Young grew up in Orlando, Florida after his family moved there when he was 18 months old in 1930. His interest in aviation began with him making model planes as a child.  He graduated from Orlando High School (now Howard Middle School), John Young Parkway and an elementary school was was later named in his honor. He went on to graduate from the Georgia Institute of Technology with a degree in aeronautical engineering in 1952, and then joined the Navy where he served in Korea as a gunnery officer on a destroyer. Young continued on his career path by becoming a Navy fighter pilot where he flew for four years before becoming a test pilot for the next three years. Young retired as a Navy Captain in 1976 after completing 25 years serving our country.

In 1962 Young was chosen to be a part of the second astronaut class. His classmates included some of the best known astronauts of all time, including Pete Conrad, James Lovell, and Neil Armstrong.
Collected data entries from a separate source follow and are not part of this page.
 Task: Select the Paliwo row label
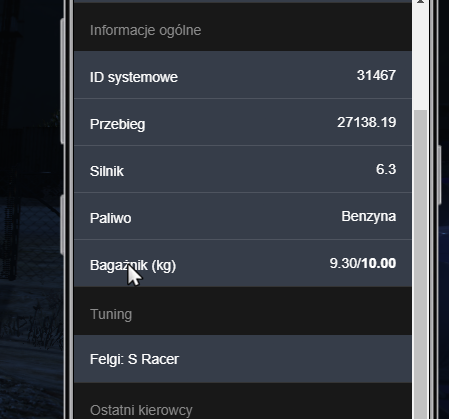click(110, 218)
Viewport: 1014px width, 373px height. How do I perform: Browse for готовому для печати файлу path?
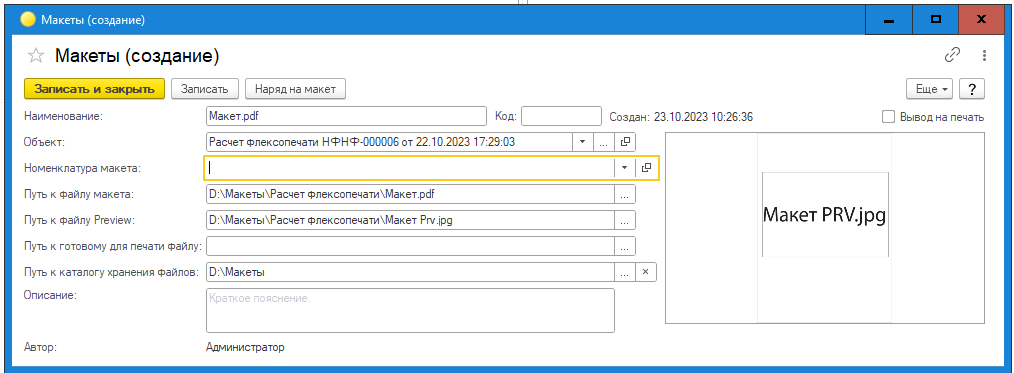(x=625, y=246)
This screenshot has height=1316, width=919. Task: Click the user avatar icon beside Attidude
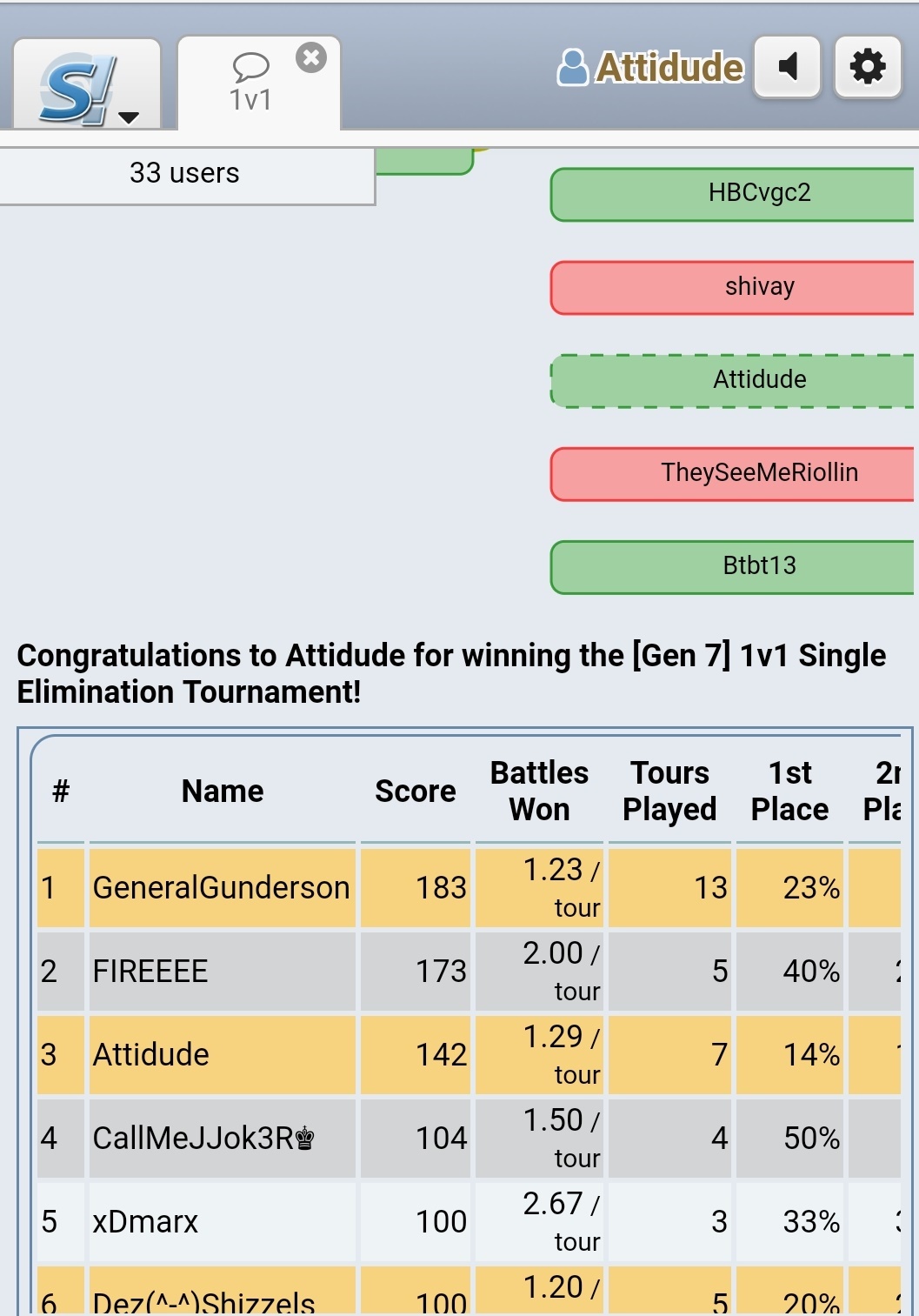(572, 67)
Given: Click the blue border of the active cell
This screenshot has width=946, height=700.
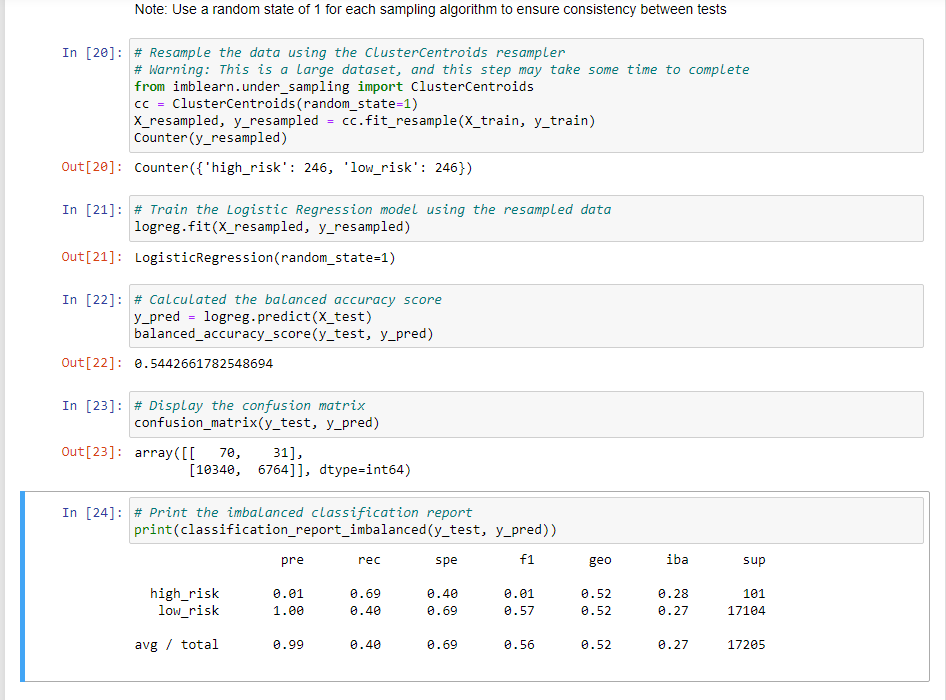Looking at the screenshot, I should pyautogui.click(x=24, y=590).
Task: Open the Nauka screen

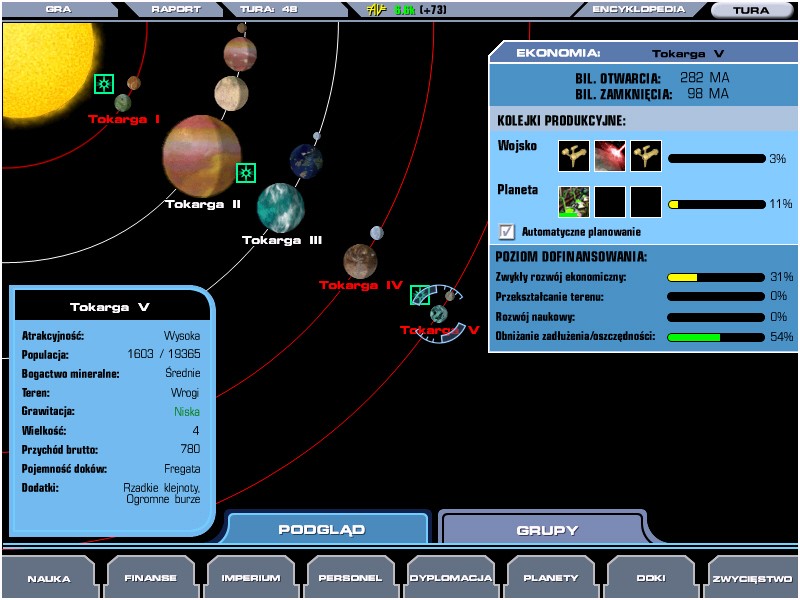Action: [x=48, y=578]
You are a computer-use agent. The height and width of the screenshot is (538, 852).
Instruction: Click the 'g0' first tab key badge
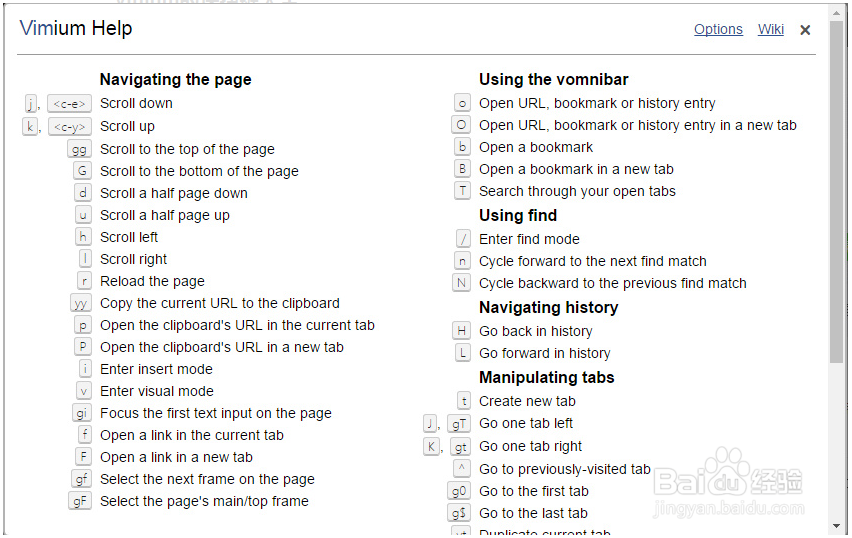pos(459,491)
His first flight was aboard Gemini 3, the first manned flight for the Gemini program, and later was named commander on the Gemini 10 mission.

Commander Young began his Apollo mission on the Apollo 10 crew in 1969 and flew to the moon along with Tom Stafford and Gene Cernan scouting landing sites for future flights, including the infamous Apollo 11 moon landing. He commanded Apollo 16 in 1972, and became  the ninth astronaut to walk on the moon. Not only did he walk on the moon, but he was named chief of the Space Shuttle Branch in 1973 and Chief Astronaut Officer in 1974 of the Astronaut Office at Johnson Space Center. He was also the first commander for the space shuttle program in 1981, successfully piloting space shuttle Columbia on her maiden voyage. His second Columbia mission was in 1983 and was the first “space lab” mission.
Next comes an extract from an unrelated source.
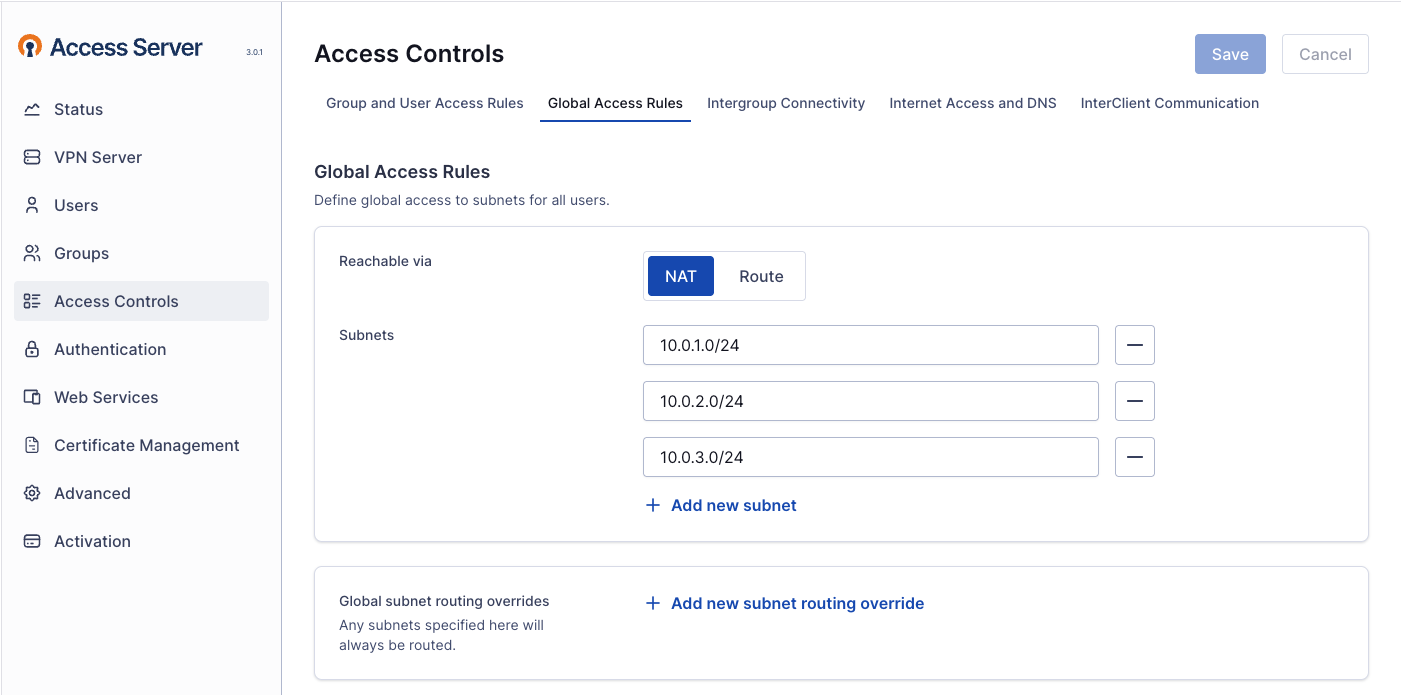Click the Certificate Management document icon
This screenshot has width=1401, height=695.
32,445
During his Columbia missions, Commander Young and his colleagues completed 130 flight tests and 70 space experiments. In addition to his 835 hours of logged space flight, Young was a member of five different back-up crews and logged thousands of flight and training hours.

After his last Columbia mission, Young spent 17 years of dedicated service in Houston Texas where he was named Associate Director of Technical in 1996 and focused on technical, operational, and safety oversight of all NASA activities and programs assigned to the Johnson Space Center until he retired in 2004.

During his career young received over 100 major accolades including Congressional Space Medal of Honor, NASA Outstanding Leadership Medal, Distinguished Service Medals from both the Navy and NASA, and many others. He also received an additional 80 civilian awards and honors including four honorary doctorate degrees. In 1988 Young was inducted into the National Aviation Hall of Fame.

“It would be hard to overstate the impact that John Young had on human space flight,” said Johnson Space Center Director Ellen Ochoa, a former astronaut herself. “Beyond his well-known and groundbreaking six missions through three programs, he worked tirelessly for decades to understand and mitigate the risks that NASA astronauts face. He had our backs.”

There is no doubt that with the passing of Commander John Young we have lost one of the great American heroes of the National Aeronautics and Space Program. He took the words of President Kennedy to heart which sparked a legendary career filled with accomplishments that has bettered all of us by propelling us to the fore front of space exploration and an expert in the field. It was his courage, his bravery, his dedication, and his knowledge that has helped make NASA what it is today. Our prayers condolences are with his family and those that remember his incredible legacy.